Minority Report

Bright Lights, Big Titties

_ Pornography: the collective subconscious of America. _

Robert Zicari and Janet Romano of Pittsburgh, PA have run afoul of the government. The couple, who work under the names Rob Black and Lizzie Borden, are going to be prosecuted for selling pornographic materials across state lines, materials that depict scenes of sexual violence and mock-murder. Although their crimes are confined to violations of interstate commerce laws, it’s significant that they are the first people to be prosecuted for anything related to pornography during the Bush “43” era, after a lengthy interregnum in which the industry has come closer to the “mainstream” of American culture than it ever has before.

If pornography walks a thin line between simple stylized misogyny and a more complex exaltation of the female form (or, rather it itself is the line), then surely nothing in our world functions as a more explicit depiction of American capitalism.
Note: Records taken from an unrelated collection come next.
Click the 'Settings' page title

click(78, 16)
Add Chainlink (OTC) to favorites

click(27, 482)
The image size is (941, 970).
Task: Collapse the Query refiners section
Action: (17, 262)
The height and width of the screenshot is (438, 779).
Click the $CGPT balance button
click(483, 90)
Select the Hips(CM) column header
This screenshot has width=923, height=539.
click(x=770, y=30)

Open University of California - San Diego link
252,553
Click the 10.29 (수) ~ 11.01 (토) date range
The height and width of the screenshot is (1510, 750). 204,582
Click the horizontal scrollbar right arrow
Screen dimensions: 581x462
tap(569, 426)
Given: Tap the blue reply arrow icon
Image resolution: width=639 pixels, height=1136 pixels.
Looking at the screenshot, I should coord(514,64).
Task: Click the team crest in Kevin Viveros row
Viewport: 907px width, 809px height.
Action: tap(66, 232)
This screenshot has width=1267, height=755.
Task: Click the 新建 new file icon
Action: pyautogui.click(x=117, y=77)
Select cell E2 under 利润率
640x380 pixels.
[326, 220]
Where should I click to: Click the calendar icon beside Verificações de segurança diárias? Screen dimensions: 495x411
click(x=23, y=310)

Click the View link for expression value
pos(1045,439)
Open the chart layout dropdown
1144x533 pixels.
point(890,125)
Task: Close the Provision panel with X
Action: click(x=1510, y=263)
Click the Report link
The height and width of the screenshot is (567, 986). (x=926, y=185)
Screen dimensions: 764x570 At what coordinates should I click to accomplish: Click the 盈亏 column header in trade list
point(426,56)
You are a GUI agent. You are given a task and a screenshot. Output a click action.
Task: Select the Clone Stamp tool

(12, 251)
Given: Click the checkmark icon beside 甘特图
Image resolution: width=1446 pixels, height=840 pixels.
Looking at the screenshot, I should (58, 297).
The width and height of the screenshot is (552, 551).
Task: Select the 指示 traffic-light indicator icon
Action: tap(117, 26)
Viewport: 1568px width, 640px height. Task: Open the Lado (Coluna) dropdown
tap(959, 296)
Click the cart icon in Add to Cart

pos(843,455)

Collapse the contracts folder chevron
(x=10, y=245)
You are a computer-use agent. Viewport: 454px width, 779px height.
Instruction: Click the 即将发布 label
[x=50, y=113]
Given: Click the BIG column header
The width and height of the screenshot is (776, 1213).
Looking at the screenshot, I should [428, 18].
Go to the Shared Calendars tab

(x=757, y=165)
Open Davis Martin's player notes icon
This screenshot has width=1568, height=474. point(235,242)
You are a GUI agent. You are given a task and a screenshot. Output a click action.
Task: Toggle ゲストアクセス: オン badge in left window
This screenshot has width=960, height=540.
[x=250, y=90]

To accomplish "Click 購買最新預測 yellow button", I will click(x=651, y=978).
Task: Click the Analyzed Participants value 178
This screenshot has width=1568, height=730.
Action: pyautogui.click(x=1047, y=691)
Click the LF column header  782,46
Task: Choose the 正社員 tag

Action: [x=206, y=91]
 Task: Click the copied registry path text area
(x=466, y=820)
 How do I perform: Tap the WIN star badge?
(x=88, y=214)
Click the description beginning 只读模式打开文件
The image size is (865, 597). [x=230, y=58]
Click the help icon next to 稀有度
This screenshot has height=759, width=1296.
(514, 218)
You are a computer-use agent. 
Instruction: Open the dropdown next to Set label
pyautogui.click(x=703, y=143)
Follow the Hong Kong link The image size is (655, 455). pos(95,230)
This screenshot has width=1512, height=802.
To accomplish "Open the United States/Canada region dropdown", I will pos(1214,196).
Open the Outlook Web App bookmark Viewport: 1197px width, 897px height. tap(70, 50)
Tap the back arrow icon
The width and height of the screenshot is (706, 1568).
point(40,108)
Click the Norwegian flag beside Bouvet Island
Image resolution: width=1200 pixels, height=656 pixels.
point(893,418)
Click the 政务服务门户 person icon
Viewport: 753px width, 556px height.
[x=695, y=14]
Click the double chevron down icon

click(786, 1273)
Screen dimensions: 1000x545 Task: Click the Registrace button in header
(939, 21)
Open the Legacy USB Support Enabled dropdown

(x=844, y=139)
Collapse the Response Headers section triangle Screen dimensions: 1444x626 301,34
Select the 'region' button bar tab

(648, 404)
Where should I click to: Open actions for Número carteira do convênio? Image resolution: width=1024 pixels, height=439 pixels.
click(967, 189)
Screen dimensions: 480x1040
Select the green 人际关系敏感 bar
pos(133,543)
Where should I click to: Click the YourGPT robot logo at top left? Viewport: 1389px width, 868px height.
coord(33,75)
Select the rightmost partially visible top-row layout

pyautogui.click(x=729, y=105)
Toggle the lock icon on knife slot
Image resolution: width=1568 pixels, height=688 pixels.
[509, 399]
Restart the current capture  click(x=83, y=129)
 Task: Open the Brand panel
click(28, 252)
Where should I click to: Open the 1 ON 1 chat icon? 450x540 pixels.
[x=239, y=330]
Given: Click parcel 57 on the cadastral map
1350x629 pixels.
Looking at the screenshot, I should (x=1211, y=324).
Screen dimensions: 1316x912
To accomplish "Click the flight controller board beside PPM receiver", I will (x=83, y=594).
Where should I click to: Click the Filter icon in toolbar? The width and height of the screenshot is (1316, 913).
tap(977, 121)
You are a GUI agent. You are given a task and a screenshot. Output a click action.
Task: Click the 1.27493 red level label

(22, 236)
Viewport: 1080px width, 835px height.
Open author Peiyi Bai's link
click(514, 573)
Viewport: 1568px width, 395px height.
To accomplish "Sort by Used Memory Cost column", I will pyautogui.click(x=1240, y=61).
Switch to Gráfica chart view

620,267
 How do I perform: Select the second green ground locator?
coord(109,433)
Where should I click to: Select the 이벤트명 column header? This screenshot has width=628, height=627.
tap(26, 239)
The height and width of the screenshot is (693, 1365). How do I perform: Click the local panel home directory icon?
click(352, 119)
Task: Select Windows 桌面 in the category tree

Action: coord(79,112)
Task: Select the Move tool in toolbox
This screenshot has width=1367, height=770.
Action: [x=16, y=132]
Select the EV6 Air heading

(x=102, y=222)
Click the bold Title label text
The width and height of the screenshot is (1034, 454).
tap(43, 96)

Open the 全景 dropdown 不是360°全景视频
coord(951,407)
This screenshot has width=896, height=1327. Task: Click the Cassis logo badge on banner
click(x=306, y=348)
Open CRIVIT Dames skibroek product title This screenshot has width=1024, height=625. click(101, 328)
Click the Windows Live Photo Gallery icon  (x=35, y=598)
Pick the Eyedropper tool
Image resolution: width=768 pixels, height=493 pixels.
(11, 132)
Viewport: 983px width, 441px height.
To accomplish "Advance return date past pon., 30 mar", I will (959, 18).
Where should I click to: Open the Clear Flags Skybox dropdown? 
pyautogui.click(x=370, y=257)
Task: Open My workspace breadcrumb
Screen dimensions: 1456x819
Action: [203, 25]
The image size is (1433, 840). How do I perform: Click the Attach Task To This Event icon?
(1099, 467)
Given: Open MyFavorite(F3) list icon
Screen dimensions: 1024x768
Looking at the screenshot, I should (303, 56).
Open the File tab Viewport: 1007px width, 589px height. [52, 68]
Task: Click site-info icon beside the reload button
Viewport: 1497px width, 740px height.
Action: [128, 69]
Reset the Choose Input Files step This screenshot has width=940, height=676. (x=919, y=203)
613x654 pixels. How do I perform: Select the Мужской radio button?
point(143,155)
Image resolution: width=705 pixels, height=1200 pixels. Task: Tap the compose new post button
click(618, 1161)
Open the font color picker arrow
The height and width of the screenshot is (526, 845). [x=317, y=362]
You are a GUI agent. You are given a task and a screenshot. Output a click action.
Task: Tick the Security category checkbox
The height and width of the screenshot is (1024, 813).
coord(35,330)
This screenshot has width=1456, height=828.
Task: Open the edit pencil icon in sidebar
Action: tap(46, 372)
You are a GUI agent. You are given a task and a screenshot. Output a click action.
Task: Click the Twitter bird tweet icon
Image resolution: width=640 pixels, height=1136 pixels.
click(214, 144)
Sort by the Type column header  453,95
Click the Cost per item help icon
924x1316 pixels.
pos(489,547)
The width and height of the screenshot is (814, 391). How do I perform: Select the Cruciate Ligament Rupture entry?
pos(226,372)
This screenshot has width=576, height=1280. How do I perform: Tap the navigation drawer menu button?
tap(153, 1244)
To watch a flick like, say, “Seven the Hard Way” is to know exactly what people will do for money (anything, everything), and even that stuff could be considered tame and prudish compared to what the Napolitanos release through their Extreme Associates company.

“I don’t shoot the lovey-dovey porno… This is for people who watch porno all the time, and they’re sick of the husband and wife making love with candles,” Borden told PBS in February of 2002, while directing one of the flicks for which she is now in trouble. “Sometimes, it makes you more horny when you’re getting hit. It makes you… more tingly down in your genital area.” I asked around, a little, and it seems that her statement is somewhat true, and not just among military wives and football groupies, either.

The “extreme” nature of today’s best-selling porn results in large part from the collapse of Communism in eastern Europe and the “globalization” craze that followed. Male American porn stars like John “Buttman” Stagliano and Lexington Steele went to Europe in search of fresh young girls who would debauch themselves for money, and they found them. They were, of course, ignorant of the pay scale, and thus their presence upended many of the basic industry protocols, which forced American starlets to get rougher and nastier to compete with the Euro girls. $1,500 buys a lot more today than in 1993 or ‘98.

Our mad chase for money under every rock has gone on for ten years, in defiance of nature and national sovereignty, and the near-standardization of acts like the DP– which I avoid describing, in deference to any young people who might be reading this– was evidence of the sickness of globalization long before the term maquiladora became commonplace, and every politician in the country could quote “2.7 million” manufacturing jobs lost.

We live now in a world with more people than there are resources to support them, even if “support” was anyone’s inclination beyond the radical left. Our world all but requires us to exploit and abuse each other in every arena of life: in the workplace, in the bedroom, even in the halls of power. Because in the end, it’s really all about power and the expression thereof, for better or for worse. The porn industry understands this, and by ignoring their lessons we put ourselves at risk of further victimization by external forces.

Parents let their teenage girls walk around wearing “Porn Star” t-shirts and all sorts of other scandalous shit like it’s some cute but benign affectation, like all those piercings and tattoos and the occasional stray forearm scar. But they mean it. The bottom line is that the bodies of American women are the single most vital non-technological force driving the global economy.

Remember, it is not the daughters of privilege who end up doing gang-bangs when they’re 19; Those girls come from the heartland, from small towns whose economies are in decline. They’ve seen their fathers emasculated over and over; they’ve seen what classical love has– or hasn’t– done for their mothers, who aged too fast. They’ve been raised on a diet of junk food and libertine values, raised to worship fiat money and the illusion of “freedom.” The process has been helped along by chickenshit liberals whose ineffectiveness in the public policy arena has driven them to embrace the only aspect of their platform that has any wide support right now, which is the notion that my generation is good for nothing but a quick, desultory hook-up. Popular culture is popular because it’s easy; ditto for today’s junior misses. And no one cares.